For starters, I found this crusty speedo that will fill the hole in the tank.


----------



## American Vintage Bicycle Supply (Jan 16, 2015)

After Cleaning and clear coating.


----------



## American Vintage Bicycle Supply (Jan 16, 2015)

Perfect fit.


----------



## American Vintage Bicycle Supply (Jan 16, 2015)

The chain was too good to stay crusty. I had to give it the treatment.














If you don't rebuild your old hubs, you're missing out. This crust and dust buildup limits your hubs braking and coasting.

Before you buy another...try to rebuild.

Also interesting fact. The '35 and '36 Bluebirds came stock with a new departure rear and front. In late '36 they introduced the air cool front hub and in '37 the air cool rear.

Mine is a '36 so technically the new departure front and rear are correct. It's the rims that are incorrect who cares.









After both treatments are complete your wheel will spin so fast the spokes disappear. I think it has to go 88 mph or something like that.


----------



## American Vintage Bicycle Supply (Jan 16, 2015)

The Stig fabbed me a lid then I patina matched it.


----------



## American Vintage Bicycle Supply (Jan 16, 2015)

Got all the holes in the frame filled now the correct parts!

Fenders and a rack are not likely to happen to this bike but I'd like to find the correct crank sprocket with some teardrop pedals!


----------



## mike j (Jan 16, 2015)

Not just a hole filler, the patina is perfect.
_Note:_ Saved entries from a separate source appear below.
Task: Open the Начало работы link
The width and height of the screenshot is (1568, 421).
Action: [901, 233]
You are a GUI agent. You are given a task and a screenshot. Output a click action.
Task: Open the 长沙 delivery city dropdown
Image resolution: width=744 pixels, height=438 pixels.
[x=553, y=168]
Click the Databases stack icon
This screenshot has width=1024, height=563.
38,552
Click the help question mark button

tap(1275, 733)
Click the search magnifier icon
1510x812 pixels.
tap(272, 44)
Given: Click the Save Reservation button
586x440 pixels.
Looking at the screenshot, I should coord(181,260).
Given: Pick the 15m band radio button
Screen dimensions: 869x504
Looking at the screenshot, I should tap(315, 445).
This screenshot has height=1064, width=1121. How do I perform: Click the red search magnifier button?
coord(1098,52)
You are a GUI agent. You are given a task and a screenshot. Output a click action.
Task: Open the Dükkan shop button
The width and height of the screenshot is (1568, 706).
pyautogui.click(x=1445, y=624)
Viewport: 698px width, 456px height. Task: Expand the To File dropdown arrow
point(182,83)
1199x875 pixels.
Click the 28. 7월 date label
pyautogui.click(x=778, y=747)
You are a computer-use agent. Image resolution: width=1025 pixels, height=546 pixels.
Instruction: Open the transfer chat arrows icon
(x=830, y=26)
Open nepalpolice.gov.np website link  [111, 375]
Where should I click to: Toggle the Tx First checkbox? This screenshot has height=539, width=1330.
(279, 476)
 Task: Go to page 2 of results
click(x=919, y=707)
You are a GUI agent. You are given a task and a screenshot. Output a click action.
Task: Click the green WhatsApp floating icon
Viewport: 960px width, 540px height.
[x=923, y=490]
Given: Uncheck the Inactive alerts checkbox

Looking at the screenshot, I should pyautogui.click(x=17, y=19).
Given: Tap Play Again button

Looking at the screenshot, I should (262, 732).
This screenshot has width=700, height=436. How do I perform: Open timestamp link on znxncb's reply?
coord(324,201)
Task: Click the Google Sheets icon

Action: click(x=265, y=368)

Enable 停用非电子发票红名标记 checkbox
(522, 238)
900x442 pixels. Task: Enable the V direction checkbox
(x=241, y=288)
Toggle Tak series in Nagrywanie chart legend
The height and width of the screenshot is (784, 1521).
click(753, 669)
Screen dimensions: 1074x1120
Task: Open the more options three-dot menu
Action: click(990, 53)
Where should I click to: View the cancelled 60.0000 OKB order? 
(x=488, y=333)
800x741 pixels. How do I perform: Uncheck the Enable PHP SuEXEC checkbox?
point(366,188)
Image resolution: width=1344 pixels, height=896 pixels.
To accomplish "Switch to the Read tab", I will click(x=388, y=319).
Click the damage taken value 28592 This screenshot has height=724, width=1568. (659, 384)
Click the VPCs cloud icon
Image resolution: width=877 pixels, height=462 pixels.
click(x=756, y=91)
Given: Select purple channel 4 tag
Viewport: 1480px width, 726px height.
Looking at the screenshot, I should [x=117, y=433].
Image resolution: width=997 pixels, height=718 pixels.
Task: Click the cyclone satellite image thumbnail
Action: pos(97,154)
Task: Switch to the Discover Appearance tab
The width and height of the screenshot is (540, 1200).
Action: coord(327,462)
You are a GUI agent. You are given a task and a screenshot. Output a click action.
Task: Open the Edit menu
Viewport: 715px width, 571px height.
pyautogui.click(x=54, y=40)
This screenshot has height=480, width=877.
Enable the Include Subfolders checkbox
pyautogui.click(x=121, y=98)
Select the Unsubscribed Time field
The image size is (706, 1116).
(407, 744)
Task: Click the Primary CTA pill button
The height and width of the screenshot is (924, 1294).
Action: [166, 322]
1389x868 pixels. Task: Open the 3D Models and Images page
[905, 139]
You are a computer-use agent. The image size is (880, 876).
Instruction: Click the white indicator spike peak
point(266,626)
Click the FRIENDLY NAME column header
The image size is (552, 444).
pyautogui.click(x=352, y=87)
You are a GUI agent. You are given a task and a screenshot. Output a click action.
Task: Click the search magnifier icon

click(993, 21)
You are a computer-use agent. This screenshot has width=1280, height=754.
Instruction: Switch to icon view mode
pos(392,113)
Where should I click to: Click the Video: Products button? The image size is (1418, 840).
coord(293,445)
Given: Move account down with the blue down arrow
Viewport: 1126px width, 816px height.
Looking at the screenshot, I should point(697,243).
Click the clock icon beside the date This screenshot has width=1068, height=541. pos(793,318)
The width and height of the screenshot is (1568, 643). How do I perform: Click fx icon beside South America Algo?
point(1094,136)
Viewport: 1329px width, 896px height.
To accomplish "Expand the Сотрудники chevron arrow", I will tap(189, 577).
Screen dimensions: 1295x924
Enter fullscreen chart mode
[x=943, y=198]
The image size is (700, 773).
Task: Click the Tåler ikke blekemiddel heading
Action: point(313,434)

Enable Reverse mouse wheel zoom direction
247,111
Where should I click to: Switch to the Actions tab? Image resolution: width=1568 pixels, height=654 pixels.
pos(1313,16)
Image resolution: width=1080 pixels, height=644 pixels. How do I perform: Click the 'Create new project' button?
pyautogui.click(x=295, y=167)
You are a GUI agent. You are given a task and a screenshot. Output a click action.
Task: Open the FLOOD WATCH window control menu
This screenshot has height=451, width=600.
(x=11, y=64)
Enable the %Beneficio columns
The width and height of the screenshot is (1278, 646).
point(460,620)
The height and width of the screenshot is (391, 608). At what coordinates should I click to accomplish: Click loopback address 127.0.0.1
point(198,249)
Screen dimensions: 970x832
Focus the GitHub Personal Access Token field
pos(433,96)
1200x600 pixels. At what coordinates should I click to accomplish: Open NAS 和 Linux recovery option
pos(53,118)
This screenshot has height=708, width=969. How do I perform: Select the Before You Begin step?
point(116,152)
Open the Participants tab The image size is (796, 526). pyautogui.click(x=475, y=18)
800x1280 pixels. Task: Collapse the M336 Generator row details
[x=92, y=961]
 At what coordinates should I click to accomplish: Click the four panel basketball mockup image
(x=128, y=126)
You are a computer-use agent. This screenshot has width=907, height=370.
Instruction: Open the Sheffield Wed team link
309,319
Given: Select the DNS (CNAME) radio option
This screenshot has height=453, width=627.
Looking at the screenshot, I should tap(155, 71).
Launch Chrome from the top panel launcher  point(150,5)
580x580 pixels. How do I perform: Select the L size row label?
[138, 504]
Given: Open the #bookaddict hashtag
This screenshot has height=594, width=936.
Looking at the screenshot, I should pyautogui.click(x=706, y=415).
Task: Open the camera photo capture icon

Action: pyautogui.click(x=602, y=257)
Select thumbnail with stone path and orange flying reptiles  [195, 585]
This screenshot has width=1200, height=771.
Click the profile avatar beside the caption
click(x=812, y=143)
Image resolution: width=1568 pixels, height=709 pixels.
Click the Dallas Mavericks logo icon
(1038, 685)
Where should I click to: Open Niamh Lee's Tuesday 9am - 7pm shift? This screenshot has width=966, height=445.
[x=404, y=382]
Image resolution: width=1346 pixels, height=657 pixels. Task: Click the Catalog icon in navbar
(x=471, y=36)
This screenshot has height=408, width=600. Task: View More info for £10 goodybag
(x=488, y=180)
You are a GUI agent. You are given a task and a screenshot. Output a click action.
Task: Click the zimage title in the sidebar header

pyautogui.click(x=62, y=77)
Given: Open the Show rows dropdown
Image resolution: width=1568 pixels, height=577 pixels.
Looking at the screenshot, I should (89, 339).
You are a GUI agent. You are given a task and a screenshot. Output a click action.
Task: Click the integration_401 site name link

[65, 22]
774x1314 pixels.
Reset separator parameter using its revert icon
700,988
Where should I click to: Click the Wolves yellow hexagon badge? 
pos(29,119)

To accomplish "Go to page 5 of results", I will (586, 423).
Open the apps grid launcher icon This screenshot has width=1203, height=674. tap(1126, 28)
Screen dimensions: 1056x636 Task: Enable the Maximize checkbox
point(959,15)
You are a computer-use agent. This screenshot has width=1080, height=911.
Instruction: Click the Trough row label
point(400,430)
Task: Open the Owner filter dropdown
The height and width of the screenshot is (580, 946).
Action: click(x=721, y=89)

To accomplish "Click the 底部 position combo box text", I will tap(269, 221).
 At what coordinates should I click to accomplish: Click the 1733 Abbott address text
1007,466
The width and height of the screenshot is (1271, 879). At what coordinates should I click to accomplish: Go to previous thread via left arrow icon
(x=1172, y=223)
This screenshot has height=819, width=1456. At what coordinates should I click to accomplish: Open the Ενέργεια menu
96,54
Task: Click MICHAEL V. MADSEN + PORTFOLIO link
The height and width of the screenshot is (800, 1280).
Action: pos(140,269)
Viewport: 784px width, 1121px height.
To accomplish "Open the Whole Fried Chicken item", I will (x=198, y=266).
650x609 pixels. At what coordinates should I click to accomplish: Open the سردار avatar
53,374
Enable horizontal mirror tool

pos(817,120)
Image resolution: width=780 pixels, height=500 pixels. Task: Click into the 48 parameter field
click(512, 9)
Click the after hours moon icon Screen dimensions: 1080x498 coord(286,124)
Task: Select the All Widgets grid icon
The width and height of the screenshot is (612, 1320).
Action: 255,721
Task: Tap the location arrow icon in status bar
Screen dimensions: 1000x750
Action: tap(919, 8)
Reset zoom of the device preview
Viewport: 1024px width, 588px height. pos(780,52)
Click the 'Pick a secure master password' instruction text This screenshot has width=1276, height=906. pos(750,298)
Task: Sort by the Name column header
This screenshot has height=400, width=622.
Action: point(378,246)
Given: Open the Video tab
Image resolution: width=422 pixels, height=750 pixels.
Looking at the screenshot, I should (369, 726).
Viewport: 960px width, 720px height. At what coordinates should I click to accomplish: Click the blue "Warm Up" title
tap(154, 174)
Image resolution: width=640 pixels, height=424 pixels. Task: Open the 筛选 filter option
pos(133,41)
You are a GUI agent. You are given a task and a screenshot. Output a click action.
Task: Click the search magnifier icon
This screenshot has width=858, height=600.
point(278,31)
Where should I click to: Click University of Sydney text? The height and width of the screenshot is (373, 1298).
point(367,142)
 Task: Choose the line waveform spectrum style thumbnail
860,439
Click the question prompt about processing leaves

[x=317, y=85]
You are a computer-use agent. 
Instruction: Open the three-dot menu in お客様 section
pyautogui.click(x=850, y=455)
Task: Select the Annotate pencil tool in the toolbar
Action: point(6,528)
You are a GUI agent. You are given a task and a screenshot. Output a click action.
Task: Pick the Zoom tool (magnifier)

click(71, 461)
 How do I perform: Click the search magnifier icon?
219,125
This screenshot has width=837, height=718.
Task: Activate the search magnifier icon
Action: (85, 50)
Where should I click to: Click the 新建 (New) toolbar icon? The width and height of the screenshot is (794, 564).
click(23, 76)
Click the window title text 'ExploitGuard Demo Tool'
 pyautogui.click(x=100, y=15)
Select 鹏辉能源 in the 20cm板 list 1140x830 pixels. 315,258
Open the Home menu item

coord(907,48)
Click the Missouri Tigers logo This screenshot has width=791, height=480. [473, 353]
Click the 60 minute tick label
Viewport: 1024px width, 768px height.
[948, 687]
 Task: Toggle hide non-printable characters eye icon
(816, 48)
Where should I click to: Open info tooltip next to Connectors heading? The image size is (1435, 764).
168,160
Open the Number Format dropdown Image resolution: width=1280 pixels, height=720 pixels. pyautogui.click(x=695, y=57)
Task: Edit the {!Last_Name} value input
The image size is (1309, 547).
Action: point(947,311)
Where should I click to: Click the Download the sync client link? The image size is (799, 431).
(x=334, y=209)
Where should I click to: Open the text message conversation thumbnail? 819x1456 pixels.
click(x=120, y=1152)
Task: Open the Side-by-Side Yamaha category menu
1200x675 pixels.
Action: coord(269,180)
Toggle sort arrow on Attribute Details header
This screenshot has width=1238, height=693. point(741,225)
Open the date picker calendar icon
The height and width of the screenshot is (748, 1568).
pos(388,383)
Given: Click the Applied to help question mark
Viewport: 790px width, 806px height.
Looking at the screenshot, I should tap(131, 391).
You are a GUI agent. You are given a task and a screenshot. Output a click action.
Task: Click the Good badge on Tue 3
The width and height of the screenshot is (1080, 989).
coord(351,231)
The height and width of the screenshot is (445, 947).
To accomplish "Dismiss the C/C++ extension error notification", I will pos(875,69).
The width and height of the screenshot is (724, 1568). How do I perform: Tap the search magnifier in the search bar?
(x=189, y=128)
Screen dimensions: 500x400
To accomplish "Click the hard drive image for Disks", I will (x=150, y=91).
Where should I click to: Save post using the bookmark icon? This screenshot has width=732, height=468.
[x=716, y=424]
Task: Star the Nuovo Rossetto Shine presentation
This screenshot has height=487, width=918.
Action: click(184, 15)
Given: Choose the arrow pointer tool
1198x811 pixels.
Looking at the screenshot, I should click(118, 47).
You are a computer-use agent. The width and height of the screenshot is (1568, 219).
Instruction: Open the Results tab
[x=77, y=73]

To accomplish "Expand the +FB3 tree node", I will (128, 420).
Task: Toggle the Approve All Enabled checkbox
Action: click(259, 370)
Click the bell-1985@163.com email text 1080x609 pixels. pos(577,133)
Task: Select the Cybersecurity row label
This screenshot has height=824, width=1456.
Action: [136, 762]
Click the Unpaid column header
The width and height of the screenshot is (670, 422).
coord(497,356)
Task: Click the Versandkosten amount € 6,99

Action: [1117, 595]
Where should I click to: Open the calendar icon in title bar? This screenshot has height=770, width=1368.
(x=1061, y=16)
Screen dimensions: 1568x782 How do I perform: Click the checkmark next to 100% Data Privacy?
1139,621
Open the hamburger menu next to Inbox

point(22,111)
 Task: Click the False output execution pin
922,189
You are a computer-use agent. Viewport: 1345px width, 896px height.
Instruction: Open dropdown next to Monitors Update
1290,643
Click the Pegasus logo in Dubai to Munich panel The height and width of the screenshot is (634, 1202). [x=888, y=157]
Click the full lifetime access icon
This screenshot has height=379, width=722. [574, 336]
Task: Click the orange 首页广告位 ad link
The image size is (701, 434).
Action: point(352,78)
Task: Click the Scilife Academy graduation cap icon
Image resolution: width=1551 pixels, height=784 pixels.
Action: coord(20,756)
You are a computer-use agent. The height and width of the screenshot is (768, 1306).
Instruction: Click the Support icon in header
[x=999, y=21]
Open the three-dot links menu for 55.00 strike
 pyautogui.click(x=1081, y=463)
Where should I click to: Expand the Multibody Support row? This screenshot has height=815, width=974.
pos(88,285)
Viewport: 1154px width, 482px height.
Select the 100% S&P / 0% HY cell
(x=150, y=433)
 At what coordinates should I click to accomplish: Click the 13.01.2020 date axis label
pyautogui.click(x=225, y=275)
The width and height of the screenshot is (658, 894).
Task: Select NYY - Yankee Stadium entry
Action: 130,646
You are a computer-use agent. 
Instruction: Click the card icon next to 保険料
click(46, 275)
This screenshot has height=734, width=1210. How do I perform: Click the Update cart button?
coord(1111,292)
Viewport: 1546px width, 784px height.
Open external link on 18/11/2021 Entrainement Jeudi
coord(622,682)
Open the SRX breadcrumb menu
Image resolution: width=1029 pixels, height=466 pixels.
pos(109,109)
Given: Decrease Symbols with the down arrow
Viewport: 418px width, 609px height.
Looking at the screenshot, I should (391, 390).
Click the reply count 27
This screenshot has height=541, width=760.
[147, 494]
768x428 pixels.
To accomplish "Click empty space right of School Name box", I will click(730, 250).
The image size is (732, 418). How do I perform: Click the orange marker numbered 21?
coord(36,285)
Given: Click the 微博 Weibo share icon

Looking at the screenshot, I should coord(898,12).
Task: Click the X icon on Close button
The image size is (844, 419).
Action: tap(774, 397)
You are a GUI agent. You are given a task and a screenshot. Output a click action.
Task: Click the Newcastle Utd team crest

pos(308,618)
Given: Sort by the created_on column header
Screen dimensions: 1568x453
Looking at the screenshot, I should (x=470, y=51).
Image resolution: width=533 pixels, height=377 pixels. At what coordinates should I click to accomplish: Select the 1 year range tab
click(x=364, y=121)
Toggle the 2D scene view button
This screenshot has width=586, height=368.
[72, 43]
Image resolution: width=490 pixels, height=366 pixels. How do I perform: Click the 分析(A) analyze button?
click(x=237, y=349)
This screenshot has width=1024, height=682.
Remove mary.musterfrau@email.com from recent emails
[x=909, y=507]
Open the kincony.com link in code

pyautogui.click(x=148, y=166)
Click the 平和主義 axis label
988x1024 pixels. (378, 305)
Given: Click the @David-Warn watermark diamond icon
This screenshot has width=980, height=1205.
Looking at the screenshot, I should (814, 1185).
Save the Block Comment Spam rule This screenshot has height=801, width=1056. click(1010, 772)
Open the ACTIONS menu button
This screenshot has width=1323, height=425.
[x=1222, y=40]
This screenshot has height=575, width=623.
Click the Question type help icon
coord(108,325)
This could one really interesting Bluebird.


----------



## Joe Buffardi (Jan 16, 2015)

Excellent wheel work Stig! And great patina work nickle.


----------



## fordmike65 (Jan 16, 2015)

Very nice! That tank lid matches unbelievably! Weren't Torrington front hubs & Musselman rear hubs also available? Just thinking out loud....


----------



## American Vintage Bicycle Supply (Jan 16, 2015)

fordmike65 said:


> Very nice! That tank lid matches unbelievably! Weren't Alemite front hubs & Musselman rear hubs also available? Just thinking out loud....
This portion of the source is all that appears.